In the books, those things do not count.
This silence of accounting was a big reason I became a newspaperman, instead. I traveled the globe, and I think what I did was of value to society. Now I sit, well-salted with experience, but left without a job -- a casualty of the very flaws of the system I had seen as a college kid. I watch with chagrin as the economy collapses because the accounting system rewards individual profiteering and ignores a greater responsibility.
Of course Wall Street was consumed by greed; greed is the very basis of the system. And of course big corporations, including the newspapers in which I labored, are falling; they were hoisted atop an accounting pyramid scheme. And of course workers are being laid off in droves; they have no more weight on a financial sheet than widgets or ballbearings. Economists use the term "human capital," but nowhere in accounting principles are people counted as an asset -- only as an expense.
We berate our politicians for not preventing the catastrophe (for that is what it looks like from this side of the unemployment line) and demand fake contrition from a few big CEOs. But there is a strange absence of questions about the whether the basics of our system need to change.
Americans still seem to accept without question that workers should be booted out the door before profits are allowed to dip too low. I was posted in Japan for The Washington Post from 1999 to 2003, when that country still was dragging itself up from an economic slump. American businessmen would smugly lecture the Japanese for a failure to operate efficiently. They would say big Japanese corporations were unwilling to make the "tough" decisions to cut costs in order to boost lackluster profits. The Japanese executives would nod politely, and do nothing.
I admired their response. They were operating by an unwritten set of books, different than Western accounting principles. Their decisions put a value on keeping people employed. For the good of the society, they knew that keeping a company man in the company, letting him provide for his family and pay his rent, letting him maintain his pride, keeping the community structure intact, was worth a lot in the long run.
We demand of our government social accountability, but give a free pass to our businesses and institutions. What sense does it make that our federal government is desperately trying to put people to work, while institutions and corporations -- acting in loyalty to their ledgers -- are busy laying them off? Even local governments and educational institutions announce job cuts in the name of budget constraints with no sense of betrayal to the greater social goal.
We need an accounting system that puts a value on society's needs. We should value businesses in a different way, not just by the speculation of the stock market. There is puzzling little outrage at the chief instrument of our economic mugging: the takeover. Somehow, our nation's business has lost the goal of creating companies that simply make an honest profit, provide jobs and help create stable towns and cities.
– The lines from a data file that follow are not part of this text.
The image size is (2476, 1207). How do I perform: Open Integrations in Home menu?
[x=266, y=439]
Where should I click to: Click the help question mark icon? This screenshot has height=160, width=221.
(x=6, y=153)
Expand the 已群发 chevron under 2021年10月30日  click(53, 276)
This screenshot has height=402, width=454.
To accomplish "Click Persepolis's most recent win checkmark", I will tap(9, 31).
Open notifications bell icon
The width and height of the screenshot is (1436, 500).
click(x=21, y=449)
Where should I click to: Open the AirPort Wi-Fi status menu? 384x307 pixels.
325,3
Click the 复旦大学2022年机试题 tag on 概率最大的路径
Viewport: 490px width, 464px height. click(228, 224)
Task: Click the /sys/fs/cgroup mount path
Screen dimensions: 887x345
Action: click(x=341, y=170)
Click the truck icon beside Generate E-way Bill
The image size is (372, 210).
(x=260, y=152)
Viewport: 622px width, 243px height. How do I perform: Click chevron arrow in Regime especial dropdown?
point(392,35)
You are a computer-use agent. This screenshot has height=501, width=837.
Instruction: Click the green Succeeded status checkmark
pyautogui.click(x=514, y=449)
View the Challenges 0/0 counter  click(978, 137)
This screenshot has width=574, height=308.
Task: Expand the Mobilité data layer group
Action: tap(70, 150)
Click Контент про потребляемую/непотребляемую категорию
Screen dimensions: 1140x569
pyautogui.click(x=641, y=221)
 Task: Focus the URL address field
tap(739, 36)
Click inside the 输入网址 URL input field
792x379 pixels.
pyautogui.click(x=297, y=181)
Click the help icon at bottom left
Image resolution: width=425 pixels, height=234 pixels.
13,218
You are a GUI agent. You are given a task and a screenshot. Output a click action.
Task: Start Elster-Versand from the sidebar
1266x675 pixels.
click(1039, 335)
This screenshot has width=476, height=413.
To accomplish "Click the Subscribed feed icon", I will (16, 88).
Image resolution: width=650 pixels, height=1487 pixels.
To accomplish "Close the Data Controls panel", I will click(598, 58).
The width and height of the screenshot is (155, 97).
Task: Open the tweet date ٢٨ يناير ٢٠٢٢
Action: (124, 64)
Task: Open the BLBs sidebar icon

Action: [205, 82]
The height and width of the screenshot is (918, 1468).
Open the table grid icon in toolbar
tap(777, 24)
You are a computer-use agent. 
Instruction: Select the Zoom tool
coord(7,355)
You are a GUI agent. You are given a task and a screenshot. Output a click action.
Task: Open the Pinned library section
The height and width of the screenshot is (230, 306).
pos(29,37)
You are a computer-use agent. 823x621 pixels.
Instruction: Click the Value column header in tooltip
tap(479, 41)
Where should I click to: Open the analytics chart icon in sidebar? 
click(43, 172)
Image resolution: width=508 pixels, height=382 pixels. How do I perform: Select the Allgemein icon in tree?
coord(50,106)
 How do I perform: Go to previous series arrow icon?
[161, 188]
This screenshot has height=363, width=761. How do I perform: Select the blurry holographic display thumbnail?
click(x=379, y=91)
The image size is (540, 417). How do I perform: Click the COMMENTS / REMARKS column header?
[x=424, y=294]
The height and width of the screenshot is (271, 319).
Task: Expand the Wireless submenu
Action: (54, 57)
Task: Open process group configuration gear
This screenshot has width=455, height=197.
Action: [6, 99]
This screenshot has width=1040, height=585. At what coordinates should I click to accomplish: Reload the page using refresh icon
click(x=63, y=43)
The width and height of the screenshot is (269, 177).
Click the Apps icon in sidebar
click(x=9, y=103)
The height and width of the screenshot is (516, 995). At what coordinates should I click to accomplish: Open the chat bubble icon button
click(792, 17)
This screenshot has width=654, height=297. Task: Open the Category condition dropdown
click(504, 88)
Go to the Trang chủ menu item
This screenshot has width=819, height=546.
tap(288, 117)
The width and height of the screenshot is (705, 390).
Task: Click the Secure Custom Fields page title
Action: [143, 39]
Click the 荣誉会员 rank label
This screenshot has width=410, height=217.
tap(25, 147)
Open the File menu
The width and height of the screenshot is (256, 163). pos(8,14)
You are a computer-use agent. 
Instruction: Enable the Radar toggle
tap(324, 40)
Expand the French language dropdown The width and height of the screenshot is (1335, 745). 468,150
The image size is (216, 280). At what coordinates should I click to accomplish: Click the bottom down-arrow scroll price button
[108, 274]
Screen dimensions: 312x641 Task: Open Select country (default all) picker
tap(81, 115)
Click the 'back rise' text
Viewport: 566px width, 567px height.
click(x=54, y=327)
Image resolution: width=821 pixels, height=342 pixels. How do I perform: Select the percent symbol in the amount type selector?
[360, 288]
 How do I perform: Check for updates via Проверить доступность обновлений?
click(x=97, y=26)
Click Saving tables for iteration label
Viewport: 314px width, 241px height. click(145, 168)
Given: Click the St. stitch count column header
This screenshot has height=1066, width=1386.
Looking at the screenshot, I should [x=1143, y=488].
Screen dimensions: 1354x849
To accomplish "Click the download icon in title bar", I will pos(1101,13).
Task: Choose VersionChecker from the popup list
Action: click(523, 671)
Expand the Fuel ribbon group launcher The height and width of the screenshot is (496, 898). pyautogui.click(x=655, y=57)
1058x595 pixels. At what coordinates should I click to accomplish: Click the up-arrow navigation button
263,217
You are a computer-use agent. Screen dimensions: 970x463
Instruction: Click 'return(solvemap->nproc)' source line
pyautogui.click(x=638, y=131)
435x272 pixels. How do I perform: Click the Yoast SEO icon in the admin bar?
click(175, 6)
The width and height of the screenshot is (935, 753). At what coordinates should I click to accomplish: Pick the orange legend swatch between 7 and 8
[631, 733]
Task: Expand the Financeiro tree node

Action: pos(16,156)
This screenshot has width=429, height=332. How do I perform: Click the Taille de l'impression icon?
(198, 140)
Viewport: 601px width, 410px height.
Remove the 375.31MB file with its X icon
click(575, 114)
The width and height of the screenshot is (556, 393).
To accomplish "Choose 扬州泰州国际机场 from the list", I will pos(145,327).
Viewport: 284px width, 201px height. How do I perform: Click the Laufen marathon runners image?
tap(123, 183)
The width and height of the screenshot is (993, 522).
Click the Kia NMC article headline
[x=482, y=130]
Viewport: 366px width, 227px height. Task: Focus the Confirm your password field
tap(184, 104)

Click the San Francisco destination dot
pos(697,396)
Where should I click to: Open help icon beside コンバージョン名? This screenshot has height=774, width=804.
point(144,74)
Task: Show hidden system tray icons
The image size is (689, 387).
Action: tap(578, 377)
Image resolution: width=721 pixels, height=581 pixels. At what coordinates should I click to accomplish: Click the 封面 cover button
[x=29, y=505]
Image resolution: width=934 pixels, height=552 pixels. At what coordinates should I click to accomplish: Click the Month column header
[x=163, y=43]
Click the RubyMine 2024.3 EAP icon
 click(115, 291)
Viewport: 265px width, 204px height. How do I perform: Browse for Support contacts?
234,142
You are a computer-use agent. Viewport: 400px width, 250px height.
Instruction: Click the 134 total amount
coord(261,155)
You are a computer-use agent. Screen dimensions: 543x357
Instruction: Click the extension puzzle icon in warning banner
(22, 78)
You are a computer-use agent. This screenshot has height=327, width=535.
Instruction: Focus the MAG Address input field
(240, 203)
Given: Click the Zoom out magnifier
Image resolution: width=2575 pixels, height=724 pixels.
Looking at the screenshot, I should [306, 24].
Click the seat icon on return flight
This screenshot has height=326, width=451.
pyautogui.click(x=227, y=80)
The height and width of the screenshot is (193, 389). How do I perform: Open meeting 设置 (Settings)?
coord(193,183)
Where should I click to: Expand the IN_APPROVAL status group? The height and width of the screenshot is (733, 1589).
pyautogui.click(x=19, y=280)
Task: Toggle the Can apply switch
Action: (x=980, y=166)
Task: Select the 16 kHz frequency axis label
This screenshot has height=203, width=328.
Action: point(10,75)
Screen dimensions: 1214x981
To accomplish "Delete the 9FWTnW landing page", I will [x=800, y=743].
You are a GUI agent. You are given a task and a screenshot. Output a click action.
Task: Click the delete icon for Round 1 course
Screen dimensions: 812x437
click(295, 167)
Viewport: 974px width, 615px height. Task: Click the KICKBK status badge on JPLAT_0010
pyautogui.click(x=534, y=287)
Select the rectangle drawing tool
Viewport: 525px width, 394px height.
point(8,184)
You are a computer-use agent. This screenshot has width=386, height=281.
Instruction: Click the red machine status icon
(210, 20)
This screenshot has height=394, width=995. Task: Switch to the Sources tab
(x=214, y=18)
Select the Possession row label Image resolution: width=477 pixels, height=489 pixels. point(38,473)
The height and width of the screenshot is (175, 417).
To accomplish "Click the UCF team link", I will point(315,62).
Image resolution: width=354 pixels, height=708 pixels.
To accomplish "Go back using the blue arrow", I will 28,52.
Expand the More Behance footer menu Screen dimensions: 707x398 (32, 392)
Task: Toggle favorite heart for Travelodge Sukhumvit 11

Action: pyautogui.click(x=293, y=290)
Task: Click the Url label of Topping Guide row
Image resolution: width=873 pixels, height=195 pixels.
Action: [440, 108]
Instead, companies are supposed to always and forever grow. They are supposed to gobble up other companies, or be gobbled themselves. In these takeovers, falsely advertised as creating more efficient economic entities, more employees are thrown out of work to try to offset the huge debts created by the purchases. Somehow this has become a glamorous term: leveraging. A more fitting term is immoral.
I am sure free marketers will cry that our system finds the most efficient use of capital, and to weigh it down with social considerations would foul up the works. I doubt many of those critics are unemployed. Others will say taxes paid by businesses reflect social goals. Yet that is just a tinkering of the system; CEOs are applauded for avoiding taxes, which on the whole, they have done very well.
We need a more thorough overhaul, with an accounting system that has a column for debits and credits for social responsibility, and which calculates a job at what it is really worth to us all.
Doug Struck worked for the Baltimore Sun and The Washington Post, both of which are shedding jobs. He has recently been laid off from Harvard University because of budget cuts.